If there is one area of our lives that we tend to care more about, relationships can be the same. In Eat Pray Love by Elizabeth Gilbert, she describes her friend, a psychologist who is asked to offer advice to Cambodian refugees. Daunted by the task of helping people who have suffered this kind of harrowing journeys, discover everything you wanted to talk about was their relationships.
Relationships bring our greatest joys and our greatest challenges. From a spiritual perspective, relationships are assignments to the effects of growth opportunities. It is in the context of a relationship with another person in which we see the places we have to heal, based on our triggers, blocks and patterns.
Codependency is undoubtedly one of the greatest challenges facing most of us in relationships – that feeling that can not exist without the other person, their existence and validation is required to make us feel happy, even complete. Blocks access Codependency us better than ourselves, and also blocks the potential for further growth in the relationship.
Interestingly, most of us do not even know they are enacting codependent patterns in our relationships. Why? Because it has been taught to believe certain myths about relationships, especially romantic relationships work. Many of these myths codependency upbringing.
I was living in codependent relationships for two decades and not even know it. When I got to the bottom on a break a few years ago, everything was revealed to me; my fears were precipitated from my employers and rose to the surface so that I finally see clearly. My fears of being alone, my longing for love and attention away from me, that I had put my power to another person making the source of my love and happiness, everything came into my consciousness and not there was no turning back.
I was finally ready to do things differently. Knowing that there must be a better way, I went to my spiritual path and experienced a radical transformation from the inside out, from the relationship with myself.
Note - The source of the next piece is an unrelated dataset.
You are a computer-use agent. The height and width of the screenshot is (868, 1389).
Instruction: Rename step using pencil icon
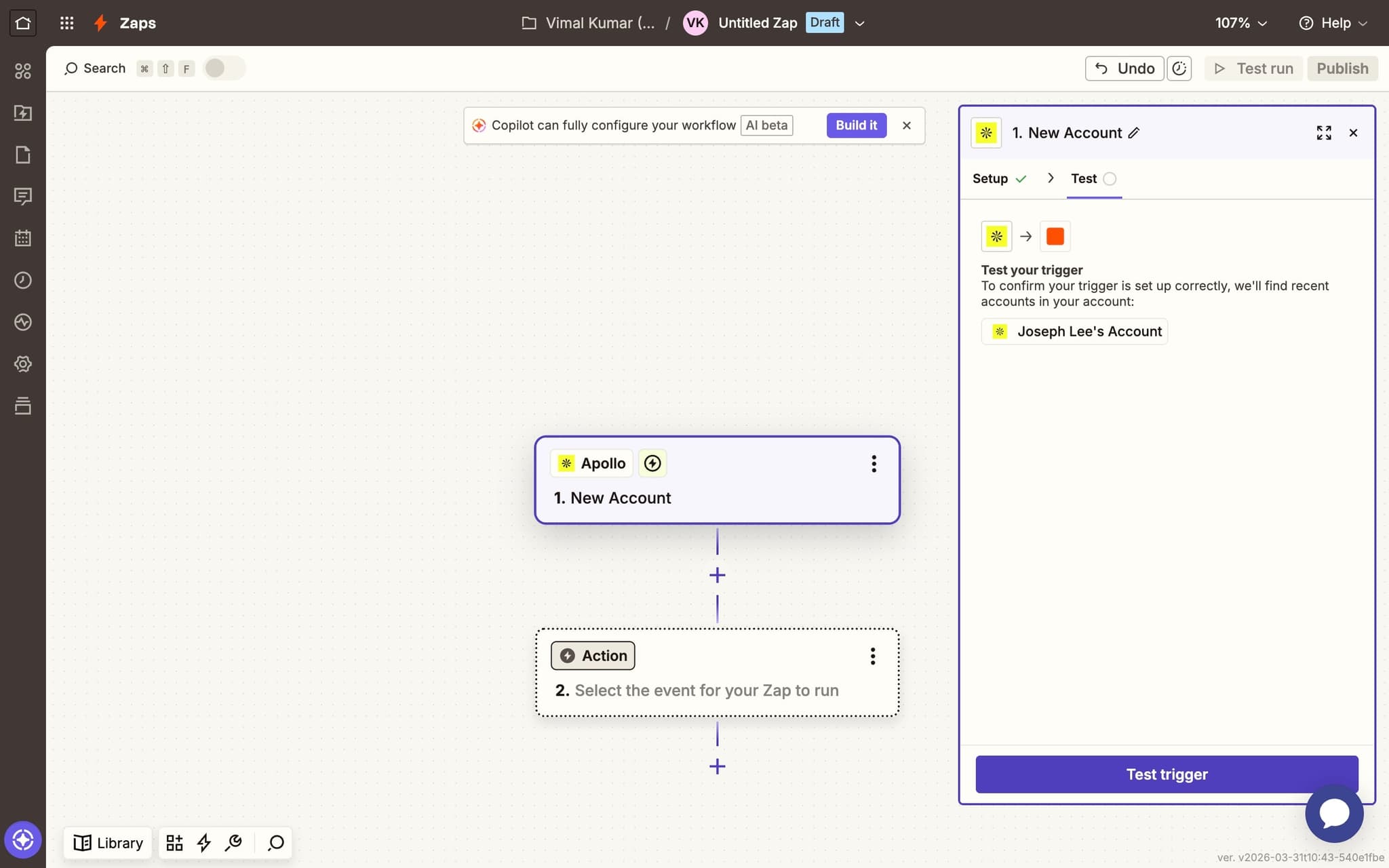click(x=1134, y=133)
The first step was awareness – recognizing the ways in which I had been living in codependent relationships and let fear run the show, not love.
A lot of codependency time seems intense love, but “need” another person often stems from fear, not love. Here are ten common ways to identify if you are in a codependent relationship (and Might not even knowing it):
1. You blame others for how we feel.
We are actually responsible for how we feel and it’s not someone else’s responsibility to make us happy. We make ourselves happy first so that others can make us happy.
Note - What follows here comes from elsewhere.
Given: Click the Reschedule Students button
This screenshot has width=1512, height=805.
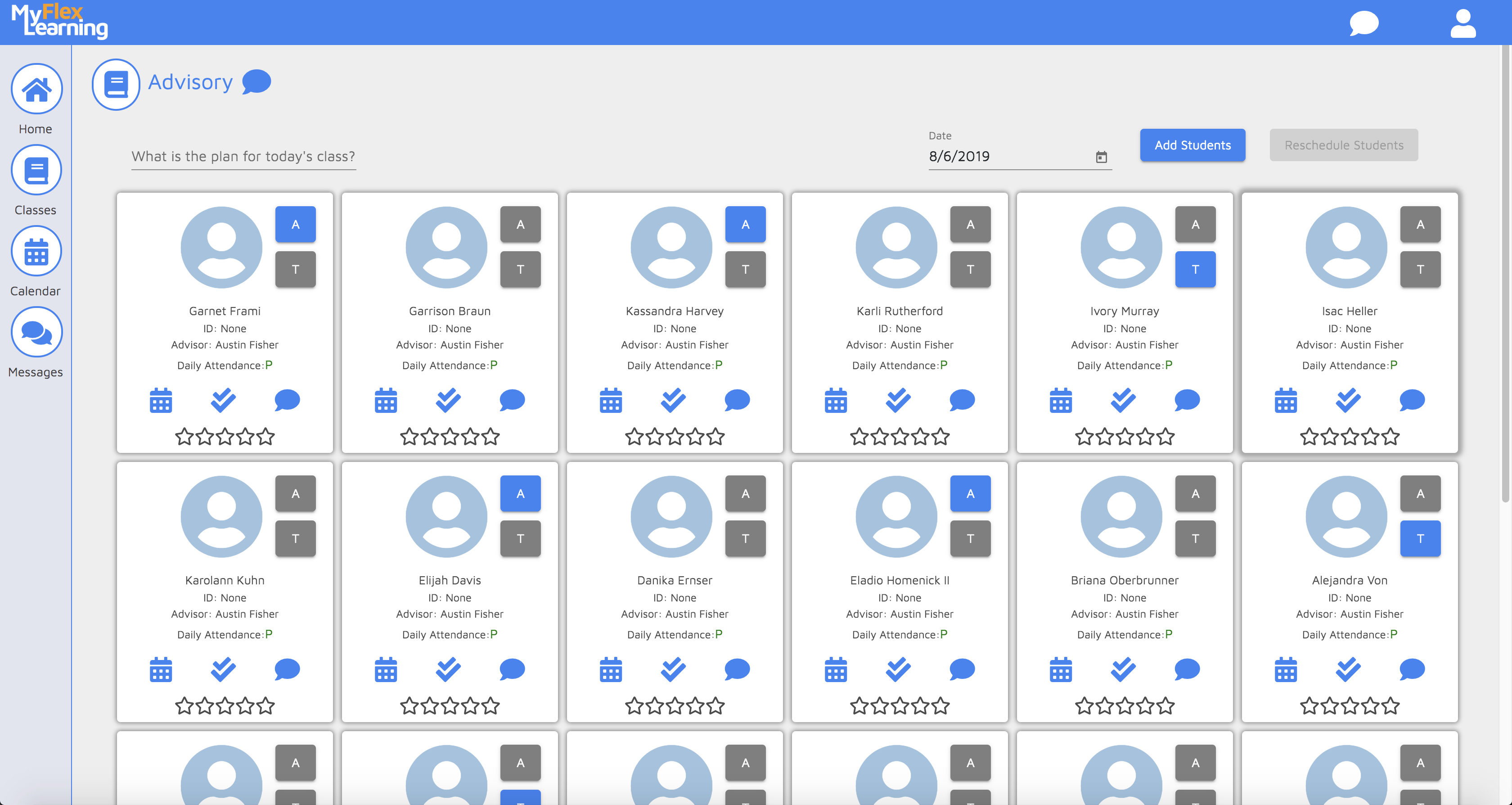Looking at the screenshot, I should (1344, 145).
2. You can’t live without the other person.
I know, this is supposed to be romantic, but it’s not, it’s attachment which is different from connection. It’s not sexy and it’s not fulfilling. Recognize your wholeness and completeness so that you can truly enjoy the other person in your life rather than being half of a person who is incomplete without someone else; you are the cake — everything else is the icing.
3. You’re controlling outcomes and situations.
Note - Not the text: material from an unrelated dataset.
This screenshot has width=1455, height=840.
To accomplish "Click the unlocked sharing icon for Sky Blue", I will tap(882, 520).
When we are controlling the other person or how things are unfolding, we are living in fear not in love. Surrender the relationship, surrender the other person’s process and what their choices are and trust that everything will unfold perfectly if you allow it to do so.
4. You play caregiver.
A healthy relationship is between two adults, not two children or one child and one parent. When we are mothering or taking care of someone who is not taking care of themselves, it’s disempowering for both people. When we spiritually grow up, we learn how to take care of ourselves so someone else doesn’t have to do it for us and we can live in our highest truth, not as a child or a victim or helpless. We are all capable.
5. The other person must behave in a certain way.
In order for you to feel loved or for you to love them, the other person must be who we need them to be. This is conditional love (as opposed to unconditional love), which doesn’t allow the other person to be who they really are: in other words, your happiness is dependent on them being how you want them to be.
6. You give from a place of lack.
We might be putting ourselves last and focusing on the other person more than we do ourselves and we lose ourselves in the relationship. This pattern comes from a lack of self-love and when we try to give from an empty well, anger and resentment can build because we are not filling ourselves up first and giving from a place of abundance.
7. You don’t feel free.
Love is freedom. Rules and constrictions are fear. We must do what we want to do, not what other people want us to do.
8. You think your happiness is predicated on the other person.
It’s not. Our happiness is within and when we stop searching for it in our partner, and instead connect with ourselves in a daily practice, we connect to our true source within and that happiness can overflow to the other person, rather than making them our only source.
9. You think you need to get the love you want.
Giving love is more important than getting love. You have an unlimited source within you. It will come back to you tenfold.
10. You’re waiting to be saved.
No, this isn’t a conscious choice and yes, it’s rampant in our collective psyche. Save yourself. Be your own knight in shining armor, the heroine of your own story and then he can be exactly who he needs to be, without having to rescue you.